++++ Supplied records

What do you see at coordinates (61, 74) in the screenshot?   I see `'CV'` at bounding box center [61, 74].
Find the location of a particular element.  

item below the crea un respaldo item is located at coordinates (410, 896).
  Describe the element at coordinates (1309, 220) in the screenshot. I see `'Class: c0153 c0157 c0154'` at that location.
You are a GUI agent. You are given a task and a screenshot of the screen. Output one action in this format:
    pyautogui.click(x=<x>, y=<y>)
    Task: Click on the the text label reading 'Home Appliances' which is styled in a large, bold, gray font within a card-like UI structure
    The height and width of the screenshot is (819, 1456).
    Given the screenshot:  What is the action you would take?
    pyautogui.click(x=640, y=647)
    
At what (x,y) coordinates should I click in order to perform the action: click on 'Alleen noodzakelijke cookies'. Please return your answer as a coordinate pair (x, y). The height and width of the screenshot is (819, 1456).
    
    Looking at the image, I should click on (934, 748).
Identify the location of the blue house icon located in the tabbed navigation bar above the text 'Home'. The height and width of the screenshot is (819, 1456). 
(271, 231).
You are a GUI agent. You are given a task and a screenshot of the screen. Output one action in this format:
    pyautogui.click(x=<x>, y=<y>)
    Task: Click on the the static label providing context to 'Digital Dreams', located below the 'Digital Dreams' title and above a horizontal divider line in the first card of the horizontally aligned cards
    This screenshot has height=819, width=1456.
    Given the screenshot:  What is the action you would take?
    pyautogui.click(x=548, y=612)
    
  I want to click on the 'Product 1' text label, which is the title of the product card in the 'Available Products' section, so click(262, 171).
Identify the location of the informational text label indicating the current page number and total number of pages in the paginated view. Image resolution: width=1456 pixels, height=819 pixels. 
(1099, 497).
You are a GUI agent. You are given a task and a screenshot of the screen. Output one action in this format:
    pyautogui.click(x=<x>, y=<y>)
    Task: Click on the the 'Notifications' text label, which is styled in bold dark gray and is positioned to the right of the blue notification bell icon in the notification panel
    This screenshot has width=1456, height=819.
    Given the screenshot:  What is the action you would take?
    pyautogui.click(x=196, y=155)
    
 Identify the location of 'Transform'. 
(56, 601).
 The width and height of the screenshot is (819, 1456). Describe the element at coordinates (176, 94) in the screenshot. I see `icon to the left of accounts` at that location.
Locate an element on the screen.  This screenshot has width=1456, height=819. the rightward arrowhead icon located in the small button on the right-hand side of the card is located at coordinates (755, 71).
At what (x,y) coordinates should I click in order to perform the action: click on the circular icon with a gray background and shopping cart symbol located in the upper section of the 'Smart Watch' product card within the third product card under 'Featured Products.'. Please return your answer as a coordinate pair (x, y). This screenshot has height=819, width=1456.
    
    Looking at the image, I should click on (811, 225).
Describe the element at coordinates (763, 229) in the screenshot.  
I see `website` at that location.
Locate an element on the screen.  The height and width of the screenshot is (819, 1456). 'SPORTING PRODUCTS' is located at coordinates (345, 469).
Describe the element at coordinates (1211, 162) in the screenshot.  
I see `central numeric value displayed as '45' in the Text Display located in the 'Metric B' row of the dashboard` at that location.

++++++++

◆ Stated exercise:
Rewrite all of the material above, replacing each occurrence of "GUI agent" with "screen assistant" and leaving every other word untouched.

◆ Exercise response:
What do you see at coordinates (61, 74) in the screenshot?   I see `'CV'` at bounding box center [61, 74].
Find the location of a particular element.  

item below the crea un respaldo item is located at coordinates (410, 896).
  Describe the element at coordinates (1309, 220) in the screenshot. I see `'Class: c0153 c0157 c0154'` at that location.
You are a screen assistant. You are given a task and a screenshot of the screen. Output one action in this format:
    pyautogui.click(x=<x>, y=<y>)
    Task: Click on the the text label reading 'Home Appliances' which is styled in a large, bold, gray font within a card-like UI structure
    The height and width of the screenshot is (819, 1456).
    Given the screenshot:  What is the action you would take?
    pyautogui.click(x=640, y=647)
    
At what (x,y) coordinates should I click in order to perform the action: click on 'Alleen noodzakelijke cookies'. Please return your answer as a coordinate pair (x, y). The height and width of the screenshot is (819, 1456).
    
    Looking at the image, I should click on (934, 748).
Identify the location of the blue house icon located in the tabbed navigation bar above the text 'Home'. The height and width of the screenshot is (819, 1456). 
(271, 231).
You are a screen assistant. You are given a task and a screenshot of the screen. Output one action in this format:
    pyautogui.click(x=<x>, y=<y>)
    Task: Click on the the static label providing context to 'Digital Dreams', located below the 'Digital Dreams' title and above a horizontal divider line in the first card of the horizontally aligned cards
    This screenshot has height=819, width=1456.
    Given the screenshot:  What is the action you would take?
    pyautogui.click(x=548, y=612)
    
  I want to click on the 'Product 1' text label, which is the title of the product card in the 'Available Products' section, so click(262, 171).
Identify the location of the informational text label indicating the current page number and total number of pages in the paginated view. Image resolution: width=1456 pixels, height=819 pixels. 
(1099, 497).
You are a screen assistant. You are given a task and a screenshot of the screen. Output one action in this format:
    pyautogui.click(x=<x>, y=<y>)
    Task: Click on the the 'Notifications' text label, which is styled in bold dark gray and is positioned to the right of the blue notification bell icon in the notification panel
    This screenshot has width=1456, height=819.
    Given the screenshot:  What is the action you would take?
    pyautogui.click(x=196, y=155)
    
 Identify the location of 'Transform'. 
(56, 601).
 The width and height of the screenshot is (819, 1456). Describe the element at coordinates (176, 94) in the screenshot. I see `icon to the left of accounts` at that location.
Locate an element on the screen.  This screenshot has width=1456, height=819. the rightward arrowhead icon located in the small button on the right-hand side of the card is located at coordinates (755, 71).
At what (x,y) coordinates should I click in order to perform the action: click on the circular icon with a gray background and shopping cart symbol located in the upper section of the 'Smart Watch' product card within the third product card under 'Featured Products.'. Please return your answer as a coordinate pair (x, y). This screenshot has height=819, width=1456.
    
    Looking at the image, I should click on (811, 225).
Describe the element at coordinates (763, 229) in the screenshot.  
I see `website` at that location.
Locate an element on the screen.  The height and width of the screenshot is (819, 1456). 'SPORTING PRODUCTS' is located at coordinates (345, 469).
Describe the element at coordinates (1211, 162) in the screenshot.  
I see `central numeric value displayed as '45' in the Text Display located in the 'Metric B' row of the dashboard` at that location.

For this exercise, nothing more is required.